I don’t have any confidence in your posts. Yes, it’s critical to point this out; it makes little sense for Dorian to have a major feel, and for argument’s sake telling us the reason is emphasis on some major chords in combination with needing a plugin to “determine” Dorian mode for you is a sign you don’t grok what Dorian tf is. You can kvetch on this like I’m just being mean, but in fact here I am devoting time to a problem I am not obliged to worry about at all.

If you’re too golden to see an indicator you are barking up the wrong tree, too bad/so sad.
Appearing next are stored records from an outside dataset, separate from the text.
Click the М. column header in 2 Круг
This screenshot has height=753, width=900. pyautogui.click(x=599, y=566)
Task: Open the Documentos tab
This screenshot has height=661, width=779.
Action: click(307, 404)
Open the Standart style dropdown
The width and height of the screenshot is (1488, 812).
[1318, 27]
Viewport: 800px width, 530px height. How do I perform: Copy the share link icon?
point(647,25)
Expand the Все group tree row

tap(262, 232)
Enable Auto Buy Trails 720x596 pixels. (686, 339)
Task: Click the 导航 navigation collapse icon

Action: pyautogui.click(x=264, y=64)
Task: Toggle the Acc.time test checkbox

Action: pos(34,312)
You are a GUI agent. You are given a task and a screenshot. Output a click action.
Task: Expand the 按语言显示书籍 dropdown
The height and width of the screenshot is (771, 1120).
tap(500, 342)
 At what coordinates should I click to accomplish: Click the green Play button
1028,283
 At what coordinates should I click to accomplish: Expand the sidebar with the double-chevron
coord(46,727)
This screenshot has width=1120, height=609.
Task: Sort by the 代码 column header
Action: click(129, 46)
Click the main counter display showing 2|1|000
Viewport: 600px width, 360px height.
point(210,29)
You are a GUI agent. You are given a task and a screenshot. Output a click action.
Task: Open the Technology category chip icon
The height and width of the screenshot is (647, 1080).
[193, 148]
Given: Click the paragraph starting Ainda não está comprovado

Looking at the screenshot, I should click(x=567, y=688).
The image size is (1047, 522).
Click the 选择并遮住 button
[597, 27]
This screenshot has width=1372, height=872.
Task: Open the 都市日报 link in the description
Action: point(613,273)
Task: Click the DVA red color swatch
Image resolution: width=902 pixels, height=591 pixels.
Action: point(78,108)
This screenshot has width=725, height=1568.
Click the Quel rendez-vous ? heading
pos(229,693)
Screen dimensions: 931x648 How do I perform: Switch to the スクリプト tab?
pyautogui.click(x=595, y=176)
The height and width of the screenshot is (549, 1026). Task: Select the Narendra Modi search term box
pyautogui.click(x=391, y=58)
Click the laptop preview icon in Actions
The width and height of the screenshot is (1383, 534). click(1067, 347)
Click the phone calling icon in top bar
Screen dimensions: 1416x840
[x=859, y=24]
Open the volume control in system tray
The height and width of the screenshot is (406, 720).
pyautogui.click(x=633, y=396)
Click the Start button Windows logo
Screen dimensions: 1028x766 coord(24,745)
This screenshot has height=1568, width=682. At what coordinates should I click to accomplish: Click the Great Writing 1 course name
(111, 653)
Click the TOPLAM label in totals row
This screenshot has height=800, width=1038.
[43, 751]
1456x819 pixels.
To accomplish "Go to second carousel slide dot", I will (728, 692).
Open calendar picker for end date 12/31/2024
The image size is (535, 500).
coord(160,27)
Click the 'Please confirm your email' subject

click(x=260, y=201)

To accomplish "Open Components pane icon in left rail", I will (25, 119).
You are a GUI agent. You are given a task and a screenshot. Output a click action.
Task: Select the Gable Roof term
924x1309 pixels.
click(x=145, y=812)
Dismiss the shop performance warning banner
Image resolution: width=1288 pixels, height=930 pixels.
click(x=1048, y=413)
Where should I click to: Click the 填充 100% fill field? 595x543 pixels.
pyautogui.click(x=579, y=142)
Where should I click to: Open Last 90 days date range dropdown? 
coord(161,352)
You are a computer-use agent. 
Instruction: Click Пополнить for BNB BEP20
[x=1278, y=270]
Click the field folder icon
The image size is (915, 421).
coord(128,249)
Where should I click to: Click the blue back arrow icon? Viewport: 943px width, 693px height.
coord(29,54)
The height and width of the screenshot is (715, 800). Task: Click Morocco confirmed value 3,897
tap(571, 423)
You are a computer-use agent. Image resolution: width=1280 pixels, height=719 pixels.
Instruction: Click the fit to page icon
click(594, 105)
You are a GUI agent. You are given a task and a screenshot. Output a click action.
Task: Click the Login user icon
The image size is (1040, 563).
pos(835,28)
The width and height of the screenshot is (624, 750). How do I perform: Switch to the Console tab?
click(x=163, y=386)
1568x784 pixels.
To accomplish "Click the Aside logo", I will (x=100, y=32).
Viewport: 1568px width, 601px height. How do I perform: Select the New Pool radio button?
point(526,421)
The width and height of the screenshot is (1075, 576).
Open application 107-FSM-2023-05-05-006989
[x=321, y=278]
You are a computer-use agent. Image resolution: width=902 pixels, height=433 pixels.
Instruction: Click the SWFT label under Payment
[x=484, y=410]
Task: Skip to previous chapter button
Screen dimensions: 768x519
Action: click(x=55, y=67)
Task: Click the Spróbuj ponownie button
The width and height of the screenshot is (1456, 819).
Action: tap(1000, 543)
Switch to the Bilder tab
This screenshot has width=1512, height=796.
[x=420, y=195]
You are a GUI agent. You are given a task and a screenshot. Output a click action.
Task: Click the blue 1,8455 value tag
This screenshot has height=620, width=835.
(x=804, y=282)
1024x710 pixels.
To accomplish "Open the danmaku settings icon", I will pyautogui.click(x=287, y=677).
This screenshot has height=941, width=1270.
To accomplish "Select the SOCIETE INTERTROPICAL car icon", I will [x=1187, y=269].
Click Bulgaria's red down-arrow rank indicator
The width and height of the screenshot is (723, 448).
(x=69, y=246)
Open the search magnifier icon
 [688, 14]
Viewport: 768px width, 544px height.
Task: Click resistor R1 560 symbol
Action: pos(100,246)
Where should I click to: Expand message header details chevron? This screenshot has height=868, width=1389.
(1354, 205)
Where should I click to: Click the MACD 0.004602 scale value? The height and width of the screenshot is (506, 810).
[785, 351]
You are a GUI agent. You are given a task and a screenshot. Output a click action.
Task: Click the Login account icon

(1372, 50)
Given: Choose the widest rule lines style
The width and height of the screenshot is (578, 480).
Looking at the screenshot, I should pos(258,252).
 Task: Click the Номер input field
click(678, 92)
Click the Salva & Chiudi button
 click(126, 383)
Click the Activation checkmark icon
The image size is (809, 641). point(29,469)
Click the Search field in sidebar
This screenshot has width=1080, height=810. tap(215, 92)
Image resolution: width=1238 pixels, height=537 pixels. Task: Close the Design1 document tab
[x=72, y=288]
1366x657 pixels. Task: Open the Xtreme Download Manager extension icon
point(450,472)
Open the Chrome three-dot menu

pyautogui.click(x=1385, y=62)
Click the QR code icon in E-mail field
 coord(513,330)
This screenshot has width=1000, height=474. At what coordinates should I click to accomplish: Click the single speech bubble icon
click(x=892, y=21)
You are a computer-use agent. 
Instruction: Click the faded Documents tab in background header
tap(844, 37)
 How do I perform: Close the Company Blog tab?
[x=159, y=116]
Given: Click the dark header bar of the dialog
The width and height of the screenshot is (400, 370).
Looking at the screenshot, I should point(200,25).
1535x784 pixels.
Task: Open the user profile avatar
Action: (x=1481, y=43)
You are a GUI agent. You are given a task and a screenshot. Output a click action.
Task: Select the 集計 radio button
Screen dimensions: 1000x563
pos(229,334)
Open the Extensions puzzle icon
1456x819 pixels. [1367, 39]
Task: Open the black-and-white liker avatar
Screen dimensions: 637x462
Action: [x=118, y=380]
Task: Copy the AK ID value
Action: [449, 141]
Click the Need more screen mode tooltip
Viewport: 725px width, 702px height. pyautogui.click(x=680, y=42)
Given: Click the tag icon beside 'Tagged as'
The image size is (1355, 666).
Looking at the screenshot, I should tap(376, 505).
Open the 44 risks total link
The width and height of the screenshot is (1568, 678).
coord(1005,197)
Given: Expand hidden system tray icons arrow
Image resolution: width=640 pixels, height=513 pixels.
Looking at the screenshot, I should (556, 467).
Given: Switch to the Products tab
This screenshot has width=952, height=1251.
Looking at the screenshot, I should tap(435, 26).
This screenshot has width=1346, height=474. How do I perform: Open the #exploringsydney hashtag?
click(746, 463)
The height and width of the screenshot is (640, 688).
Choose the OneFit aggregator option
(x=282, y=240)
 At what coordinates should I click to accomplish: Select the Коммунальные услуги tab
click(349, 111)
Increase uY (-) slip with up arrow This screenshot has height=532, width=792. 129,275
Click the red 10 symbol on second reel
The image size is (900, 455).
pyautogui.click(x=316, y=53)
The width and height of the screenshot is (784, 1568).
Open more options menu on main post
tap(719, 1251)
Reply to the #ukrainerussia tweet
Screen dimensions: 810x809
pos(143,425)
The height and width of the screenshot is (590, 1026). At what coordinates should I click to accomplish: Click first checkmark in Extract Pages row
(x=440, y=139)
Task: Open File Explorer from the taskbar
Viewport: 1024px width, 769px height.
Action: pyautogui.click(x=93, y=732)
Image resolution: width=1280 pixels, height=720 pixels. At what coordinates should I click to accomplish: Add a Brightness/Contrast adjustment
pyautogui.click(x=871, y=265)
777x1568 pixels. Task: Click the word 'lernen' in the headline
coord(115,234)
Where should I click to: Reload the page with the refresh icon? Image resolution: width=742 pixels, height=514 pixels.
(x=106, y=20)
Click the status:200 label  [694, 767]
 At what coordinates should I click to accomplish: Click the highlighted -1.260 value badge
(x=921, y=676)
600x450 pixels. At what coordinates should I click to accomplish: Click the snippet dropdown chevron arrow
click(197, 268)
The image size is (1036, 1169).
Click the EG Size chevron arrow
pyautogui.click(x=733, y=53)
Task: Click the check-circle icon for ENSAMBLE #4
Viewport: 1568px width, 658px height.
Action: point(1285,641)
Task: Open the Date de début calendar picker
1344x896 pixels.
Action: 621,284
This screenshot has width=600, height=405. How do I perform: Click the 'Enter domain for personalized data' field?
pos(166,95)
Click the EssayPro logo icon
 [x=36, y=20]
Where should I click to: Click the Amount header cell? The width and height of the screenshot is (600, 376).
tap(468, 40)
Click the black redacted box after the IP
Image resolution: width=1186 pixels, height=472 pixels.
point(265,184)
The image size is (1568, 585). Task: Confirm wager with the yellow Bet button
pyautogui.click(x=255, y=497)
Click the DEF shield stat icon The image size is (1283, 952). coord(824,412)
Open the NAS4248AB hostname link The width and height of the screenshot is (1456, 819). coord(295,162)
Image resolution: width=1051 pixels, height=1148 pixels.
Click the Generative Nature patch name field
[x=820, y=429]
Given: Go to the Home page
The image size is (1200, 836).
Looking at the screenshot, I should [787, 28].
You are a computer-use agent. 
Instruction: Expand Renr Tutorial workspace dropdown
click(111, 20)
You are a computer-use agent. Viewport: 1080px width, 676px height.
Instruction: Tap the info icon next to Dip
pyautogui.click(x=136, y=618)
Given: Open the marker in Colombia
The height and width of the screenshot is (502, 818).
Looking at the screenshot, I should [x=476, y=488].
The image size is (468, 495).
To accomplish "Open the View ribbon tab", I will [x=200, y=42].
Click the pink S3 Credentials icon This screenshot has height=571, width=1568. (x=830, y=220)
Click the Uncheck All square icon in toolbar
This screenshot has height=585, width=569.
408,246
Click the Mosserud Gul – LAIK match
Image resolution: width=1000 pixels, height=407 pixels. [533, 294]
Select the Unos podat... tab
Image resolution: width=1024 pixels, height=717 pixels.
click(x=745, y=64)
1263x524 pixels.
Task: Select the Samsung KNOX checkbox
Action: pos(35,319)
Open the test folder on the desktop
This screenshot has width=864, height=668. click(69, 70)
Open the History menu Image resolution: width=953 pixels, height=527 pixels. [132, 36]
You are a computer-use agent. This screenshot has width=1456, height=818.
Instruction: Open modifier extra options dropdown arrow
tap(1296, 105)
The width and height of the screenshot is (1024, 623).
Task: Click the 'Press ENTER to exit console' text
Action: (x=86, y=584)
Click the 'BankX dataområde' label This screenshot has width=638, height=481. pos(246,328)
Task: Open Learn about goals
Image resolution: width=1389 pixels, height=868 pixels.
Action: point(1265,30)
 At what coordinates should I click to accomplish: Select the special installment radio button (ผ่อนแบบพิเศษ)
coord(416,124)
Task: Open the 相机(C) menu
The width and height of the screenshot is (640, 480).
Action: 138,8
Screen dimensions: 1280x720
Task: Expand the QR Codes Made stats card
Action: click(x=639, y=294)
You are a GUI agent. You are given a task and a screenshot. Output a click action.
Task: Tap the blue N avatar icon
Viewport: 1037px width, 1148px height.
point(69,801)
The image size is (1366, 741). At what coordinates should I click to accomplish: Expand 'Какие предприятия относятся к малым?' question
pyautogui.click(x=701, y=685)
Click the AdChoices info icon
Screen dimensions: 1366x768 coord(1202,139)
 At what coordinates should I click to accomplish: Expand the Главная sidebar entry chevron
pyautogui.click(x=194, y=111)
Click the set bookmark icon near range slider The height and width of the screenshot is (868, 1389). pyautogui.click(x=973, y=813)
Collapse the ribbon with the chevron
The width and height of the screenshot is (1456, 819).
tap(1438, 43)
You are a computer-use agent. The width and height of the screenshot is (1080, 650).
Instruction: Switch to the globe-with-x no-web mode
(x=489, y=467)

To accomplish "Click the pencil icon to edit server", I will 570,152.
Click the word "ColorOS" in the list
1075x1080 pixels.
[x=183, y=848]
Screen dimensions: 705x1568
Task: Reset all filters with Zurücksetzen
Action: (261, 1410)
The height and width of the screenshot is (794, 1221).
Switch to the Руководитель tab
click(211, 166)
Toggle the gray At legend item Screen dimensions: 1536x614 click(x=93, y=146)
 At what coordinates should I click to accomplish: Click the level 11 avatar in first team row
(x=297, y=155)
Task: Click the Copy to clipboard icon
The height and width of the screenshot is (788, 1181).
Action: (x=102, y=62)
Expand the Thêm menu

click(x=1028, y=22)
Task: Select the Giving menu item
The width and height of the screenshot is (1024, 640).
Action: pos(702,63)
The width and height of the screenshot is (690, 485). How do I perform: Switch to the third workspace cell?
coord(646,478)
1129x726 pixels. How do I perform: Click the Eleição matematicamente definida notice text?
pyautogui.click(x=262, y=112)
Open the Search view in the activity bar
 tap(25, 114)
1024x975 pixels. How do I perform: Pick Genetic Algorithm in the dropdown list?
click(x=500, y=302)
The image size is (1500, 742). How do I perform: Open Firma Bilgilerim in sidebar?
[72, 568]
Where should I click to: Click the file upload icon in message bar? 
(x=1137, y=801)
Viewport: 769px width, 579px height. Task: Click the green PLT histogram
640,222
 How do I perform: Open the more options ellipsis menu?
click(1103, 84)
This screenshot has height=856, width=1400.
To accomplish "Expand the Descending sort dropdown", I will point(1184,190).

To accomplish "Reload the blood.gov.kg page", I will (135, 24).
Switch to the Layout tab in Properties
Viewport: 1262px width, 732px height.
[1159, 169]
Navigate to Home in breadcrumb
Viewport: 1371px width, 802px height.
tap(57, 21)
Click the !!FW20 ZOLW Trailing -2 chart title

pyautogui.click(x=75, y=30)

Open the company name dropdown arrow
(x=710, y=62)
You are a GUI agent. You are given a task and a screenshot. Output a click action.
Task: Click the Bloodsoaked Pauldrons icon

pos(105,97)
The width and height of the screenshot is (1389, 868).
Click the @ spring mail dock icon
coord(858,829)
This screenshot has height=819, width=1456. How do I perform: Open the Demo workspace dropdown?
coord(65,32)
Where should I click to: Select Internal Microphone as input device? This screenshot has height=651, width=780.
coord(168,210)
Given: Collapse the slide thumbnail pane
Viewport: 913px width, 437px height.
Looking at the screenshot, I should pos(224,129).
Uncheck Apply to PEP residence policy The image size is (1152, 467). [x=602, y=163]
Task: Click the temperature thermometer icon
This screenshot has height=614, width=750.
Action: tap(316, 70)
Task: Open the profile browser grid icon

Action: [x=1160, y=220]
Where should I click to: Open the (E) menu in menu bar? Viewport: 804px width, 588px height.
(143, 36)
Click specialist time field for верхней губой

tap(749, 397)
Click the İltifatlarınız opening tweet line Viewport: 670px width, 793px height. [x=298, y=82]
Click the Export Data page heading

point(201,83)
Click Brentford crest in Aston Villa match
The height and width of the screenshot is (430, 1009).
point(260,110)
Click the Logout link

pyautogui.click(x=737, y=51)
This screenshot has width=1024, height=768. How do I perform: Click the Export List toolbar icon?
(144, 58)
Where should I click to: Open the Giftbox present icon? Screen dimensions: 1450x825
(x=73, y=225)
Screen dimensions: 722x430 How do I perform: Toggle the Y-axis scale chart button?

Dorian of a primarily major feel, well, no.
Threads like this tend to be a waste of time in the end, one is not prepared for a real world answer.
You def need better resources than you’ve found so far, and given that I learned this before there was any internet to trawl for this, I have no idea. Teh internet is fraught with bad answers and BS, and you don’t have the tools to tell what’s good or not. That little reality check doesn’t ‘negate’ anything, and we’ve all been here.
Take a real course. Consider that the possibility the people you’re inclined to agree with are wrong because you don’t know what you’re doing. Nothing harsh about not knowing, it’s true of everyone in one way or another.

You telling us this should be just provide you with resources kind of just gaslights us. No worries, it’s less stress to just ignore this kind of thing.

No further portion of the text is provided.